◆ Excerpted records
=== Begin Enclosure ===
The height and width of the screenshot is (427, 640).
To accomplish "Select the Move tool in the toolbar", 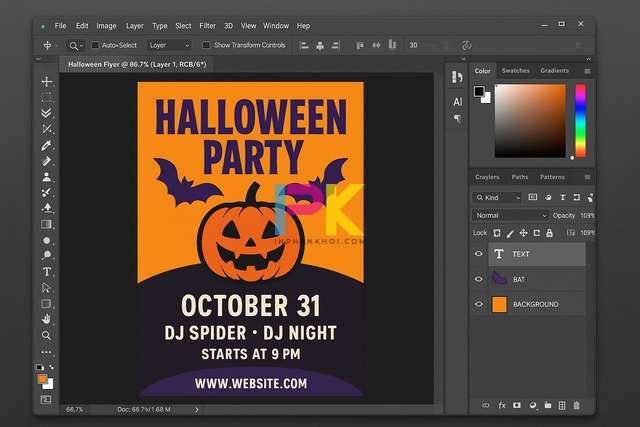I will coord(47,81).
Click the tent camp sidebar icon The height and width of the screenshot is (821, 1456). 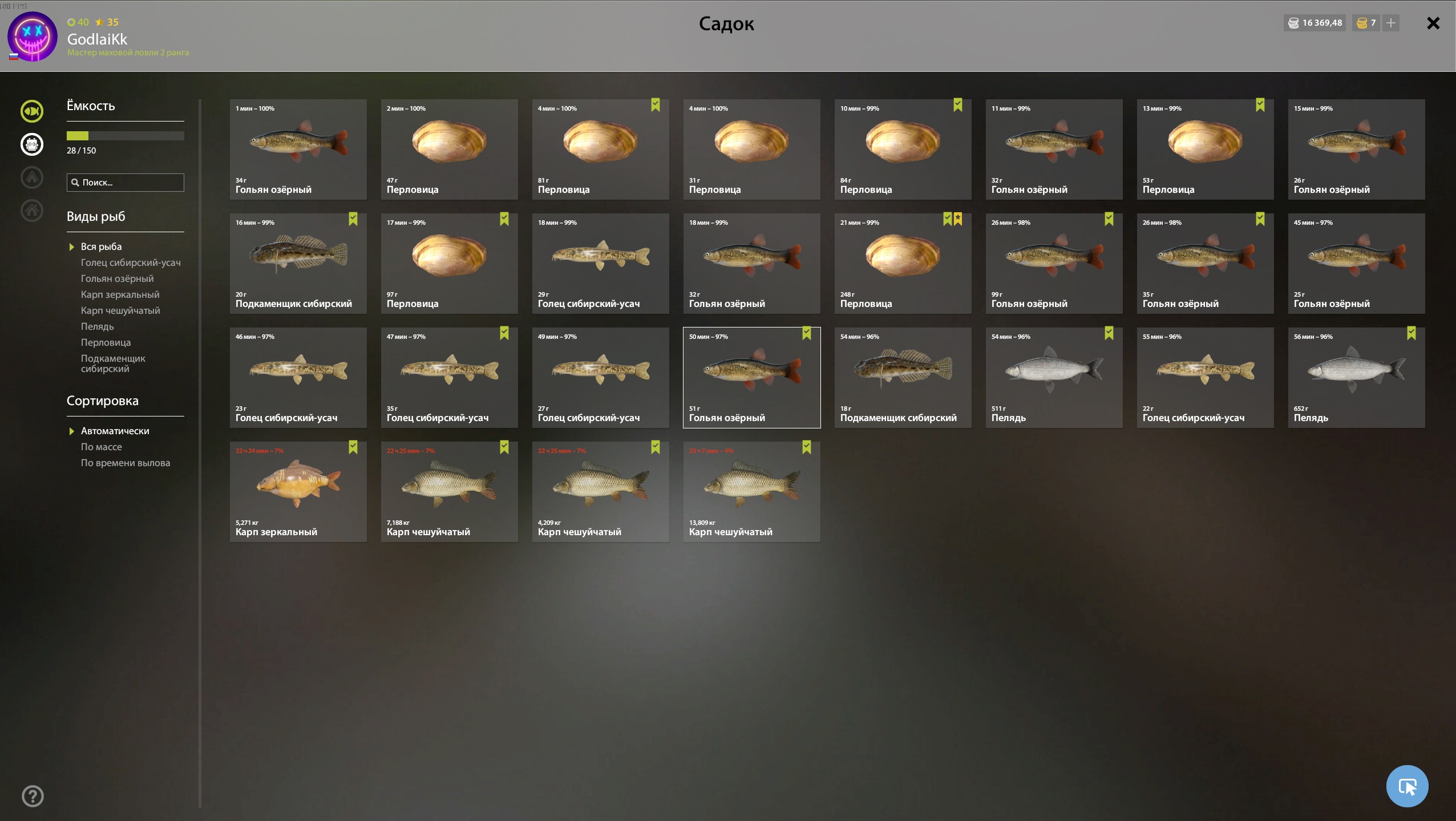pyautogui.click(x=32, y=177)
=== End Enclosure ===
=== Begin Enclosure ===
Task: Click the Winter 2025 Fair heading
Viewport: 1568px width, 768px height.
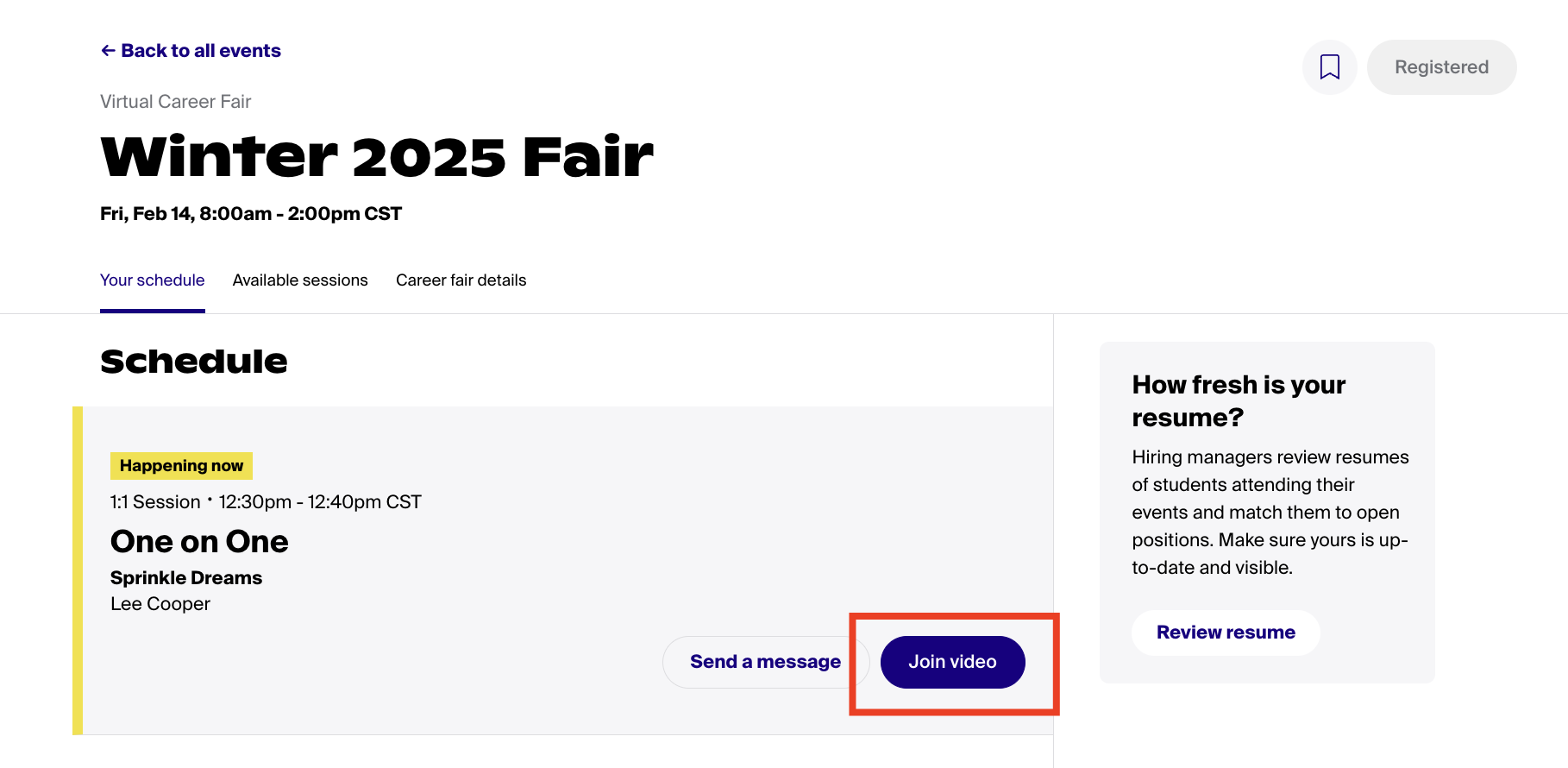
=== End Enclosure ===
=== Begin Enclosure ===
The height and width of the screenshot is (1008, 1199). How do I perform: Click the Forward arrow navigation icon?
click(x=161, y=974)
=== End Enclosure ===
◆ Work item
Print the lines above from the one with "Task: Click the Winter 2025 Fair heading" through the one with "Viewport: 1568px width, 768px height.", both included, exactly as written and nothing more.

◆ Response
Task: Click the Winter 2025 Fair heading
Viewport: 1568px width, 768px height.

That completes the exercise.